Publicado originalmente no Consultor Jurídico (ConJur)
POR WADIH DAMOUS, deputado do PT
Tenho acompanhado como parlamentar e advogado a ascensão do autoritarismo no Poder Judiciário e no Ministério Público. A advocacia nunca foi tão ultrajada e humilhada por juízes, delegados e promotores. O paradoxo é que é justamente nestes momentos que a profissão de advogado se torna ainda mais imprescindível.
Não existe área do Direito que não tenha sido afetada pela inflexão autoritária que ocorreu nos últimos anos no Brasil. A advocacia criminal, por lidar diretamente com a liberdade alheia e se colocar como um contraponto ao poder punitivo, é quem primeiro sente na pele a mudança autoritária.
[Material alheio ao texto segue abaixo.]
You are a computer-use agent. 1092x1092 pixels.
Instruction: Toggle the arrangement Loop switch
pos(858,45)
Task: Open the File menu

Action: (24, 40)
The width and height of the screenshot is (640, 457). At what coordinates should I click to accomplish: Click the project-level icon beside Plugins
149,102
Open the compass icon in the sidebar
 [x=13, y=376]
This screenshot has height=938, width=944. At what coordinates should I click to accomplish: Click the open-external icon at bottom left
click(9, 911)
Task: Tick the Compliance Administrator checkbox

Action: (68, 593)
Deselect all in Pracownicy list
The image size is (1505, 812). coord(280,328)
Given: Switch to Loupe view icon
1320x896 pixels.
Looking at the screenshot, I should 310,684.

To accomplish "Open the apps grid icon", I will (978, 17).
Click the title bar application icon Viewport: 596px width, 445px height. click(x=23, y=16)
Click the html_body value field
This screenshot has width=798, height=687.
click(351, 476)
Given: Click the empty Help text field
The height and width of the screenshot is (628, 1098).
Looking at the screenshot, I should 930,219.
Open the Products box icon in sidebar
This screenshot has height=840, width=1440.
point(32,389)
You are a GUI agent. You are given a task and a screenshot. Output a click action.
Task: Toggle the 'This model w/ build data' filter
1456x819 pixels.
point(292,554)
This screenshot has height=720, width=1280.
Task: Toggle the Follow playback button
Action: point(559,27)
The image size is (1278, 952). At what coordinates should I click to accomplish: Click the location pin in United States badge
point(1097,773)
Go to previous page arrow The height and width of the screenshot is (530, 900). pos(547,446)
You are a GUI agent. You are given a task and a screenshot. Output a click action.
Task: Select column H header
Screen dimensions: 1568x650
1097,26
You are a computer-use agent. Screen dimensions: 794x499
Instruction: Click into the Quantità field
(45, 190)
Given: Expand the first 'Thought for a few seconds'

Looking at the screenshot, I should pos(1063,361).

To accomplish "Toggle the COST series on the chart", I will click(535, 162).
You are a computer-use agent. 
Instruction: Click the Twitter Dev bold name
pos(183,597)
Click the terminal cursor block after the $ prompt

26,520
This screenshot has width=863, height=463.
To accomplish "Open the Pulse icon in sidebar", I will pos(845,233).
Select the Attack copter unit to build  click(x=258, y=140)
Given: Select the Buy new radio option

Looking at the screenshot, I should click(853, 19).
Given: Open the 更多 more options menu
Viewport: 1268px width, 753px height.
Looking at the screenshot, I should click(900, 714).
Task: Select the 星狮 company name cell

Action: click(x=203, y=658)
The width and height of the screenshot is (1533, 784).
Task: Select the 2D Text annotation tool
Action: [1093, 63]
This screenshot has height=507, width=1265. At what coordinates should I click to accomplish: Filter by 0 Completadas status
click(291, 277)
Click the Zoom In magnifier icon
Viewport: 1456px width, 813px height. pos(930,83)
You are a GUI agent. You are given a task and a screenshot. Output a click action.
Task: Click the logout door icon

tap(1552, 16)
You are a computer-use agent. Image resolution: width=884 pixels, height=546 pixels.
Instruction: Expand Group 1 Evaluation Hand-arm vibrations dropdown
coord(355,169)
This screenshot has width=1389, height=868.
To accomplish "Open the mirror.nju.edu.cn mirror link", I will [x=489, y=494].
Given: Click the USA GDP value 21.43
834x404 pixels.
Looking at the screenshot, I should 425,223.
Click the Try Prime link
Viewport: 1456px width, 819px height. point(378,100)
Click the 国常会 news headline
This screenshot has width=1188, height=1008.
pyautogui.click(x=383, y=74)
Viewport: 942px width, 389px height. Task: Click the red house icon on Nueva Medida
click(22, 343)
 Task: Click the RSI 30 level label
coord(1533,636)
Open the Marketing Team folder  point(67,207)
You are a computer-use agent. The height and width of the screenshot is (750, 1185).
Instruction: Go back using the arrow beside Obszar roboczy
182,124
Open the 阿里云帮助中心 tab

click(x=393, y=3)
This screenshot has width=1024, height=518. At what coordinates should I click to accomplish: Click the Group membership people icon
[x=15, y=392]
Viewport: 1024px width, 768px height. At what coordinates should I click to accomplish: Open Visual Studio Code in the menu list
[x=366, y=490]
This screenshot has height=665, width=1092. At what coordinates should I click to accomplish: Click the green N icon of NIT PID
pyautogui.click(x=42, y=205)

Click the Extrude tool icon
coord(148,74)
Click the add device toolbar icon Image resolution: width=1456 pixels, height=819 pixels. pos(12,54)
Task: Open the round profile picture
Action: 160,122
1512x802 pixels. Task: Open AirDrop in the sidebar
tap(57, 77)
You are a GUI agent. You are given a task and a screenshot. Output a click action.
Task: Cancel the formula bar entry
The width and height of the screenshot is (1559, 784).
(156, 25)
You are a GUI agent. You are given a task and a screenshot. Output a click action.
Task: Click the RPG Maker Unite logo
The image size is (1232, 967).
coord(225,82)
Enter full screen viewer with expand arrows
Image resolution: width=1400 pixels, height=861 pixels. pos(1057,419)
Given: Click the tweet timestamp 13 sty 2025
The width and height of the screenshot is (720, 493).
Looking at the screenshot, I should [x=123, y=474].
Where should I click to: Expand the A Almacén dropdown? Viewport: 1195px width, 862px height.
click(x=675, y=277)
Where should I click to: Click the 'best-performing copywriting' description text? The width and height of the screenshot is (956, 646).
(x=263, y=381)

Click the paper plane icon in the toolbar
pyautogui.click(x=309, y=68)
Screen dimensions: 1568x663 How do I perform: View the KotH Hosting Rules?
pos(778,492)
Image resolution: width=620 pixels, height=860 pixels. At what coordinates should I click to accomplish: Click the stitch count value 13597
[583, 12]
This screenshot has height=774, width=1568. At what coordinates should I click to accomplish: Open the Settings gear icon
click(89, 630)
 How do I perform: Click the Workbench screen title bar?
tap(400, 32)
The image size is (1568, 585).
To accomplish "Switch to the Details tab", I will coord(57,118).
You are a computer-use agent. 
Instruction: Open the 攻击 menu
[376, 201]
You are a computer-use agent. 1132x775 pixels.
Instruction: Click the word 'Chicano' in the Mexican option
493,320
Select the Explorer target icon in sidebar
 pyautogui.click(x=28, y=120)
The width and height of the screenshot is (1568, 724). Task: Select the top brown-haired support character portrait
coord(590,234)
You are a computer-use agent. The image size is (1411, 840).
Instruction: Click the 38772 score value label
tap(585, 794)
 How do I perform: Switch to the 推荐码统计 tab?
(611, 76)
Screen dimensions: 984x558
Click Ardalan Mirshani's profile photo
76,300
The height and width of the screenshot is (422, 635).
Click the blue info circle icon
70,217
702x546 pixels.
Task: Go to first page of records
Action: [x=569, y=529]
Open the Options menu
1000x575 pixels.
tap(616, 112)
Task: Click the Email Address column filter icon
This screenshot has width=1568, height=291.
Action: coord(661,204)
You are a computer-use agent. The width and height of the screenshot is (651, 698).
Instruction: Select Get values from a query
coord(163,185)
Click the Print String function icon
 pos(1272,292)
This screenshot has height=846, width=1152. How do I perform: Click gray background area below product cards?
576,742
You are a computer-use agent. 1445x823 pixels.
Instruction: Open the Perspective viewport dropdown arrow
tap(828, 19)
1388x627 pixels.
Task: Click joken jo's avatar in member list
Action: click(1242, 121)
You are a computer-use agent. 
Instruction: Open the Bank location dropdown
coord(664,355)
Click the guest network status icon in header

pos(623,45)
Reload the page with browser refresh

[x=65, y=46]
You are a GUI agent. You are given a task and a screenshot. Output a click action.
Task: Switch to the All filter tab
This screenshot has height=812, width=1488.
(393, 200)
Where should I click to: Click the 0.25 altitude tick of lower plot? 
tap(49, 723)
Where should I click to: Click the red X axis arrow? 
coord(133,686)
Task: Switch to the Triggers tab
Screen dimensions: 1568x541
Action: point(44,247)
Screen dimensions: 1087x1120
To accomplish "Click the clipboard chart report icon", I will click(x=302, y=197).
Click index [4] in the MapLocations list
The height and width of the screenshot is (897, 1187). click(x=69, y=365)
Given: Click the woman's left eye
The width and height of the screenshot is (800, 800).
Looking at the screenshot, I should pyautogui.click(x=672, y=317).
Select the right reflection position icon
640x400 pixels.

Os exemplos recentes dessa mudança são muitos: a expulsão de um advogado do Plenário da suprema corte, quando atuava em defesa dos direitos de um acusado; as medidas de restrição do Habeas Corpus nas cortes superiores e no STF; a impossibilidade de acesso aos autos em famigeradas operações policiais; e até a despreocupação de ministros do STF quanto ao respeito à Constituição da República de 1988. Há pouco, mesmo com procuração, fui impedido de me encontrar com o ex-presidente Lula, meu cliente, por decisão arbitrária de uma juíza, tendo que recorrer ao TRF-4 para assegurar esse direito.
A advocacia trabalhista, por sua vez, sofre com os efeitos da alteração radical do sistema de regulação social do trabalho e de sua proteção, uma construção ao longo de décadas no Brasil. O desmonte da CLT em 2017 é eixo central do golpe parlamentar contra a presidente Dilma Rousseff e se insere em um processo mundial de reorganização do capitalismo, com o ataque e retrocesso em conquistas importantíssimas da classe trabalhadora, ameaçando também suas formas próprias de organização e sociabilidade.
Um dos efeitos nefastos do golpe parlamentar de 2016, na seara trabalhista, é a queda vertical do acesso à Justiça pelo trabalhador em razão da insegurança jurídica em demandar, inclusive com punição para quem tentar exigir seus direitos. O impacto disso é evidente na advocacia, inclusive para quem atua em empresas, com a consequente redução do mercado de trabalho. E o mais importante, além de não resolver o conflito latente entre capital e trabalho, as mudanças aprofundam o fosso social no país, com o aumento da pobreza e o estilhaçamento das relações sociais.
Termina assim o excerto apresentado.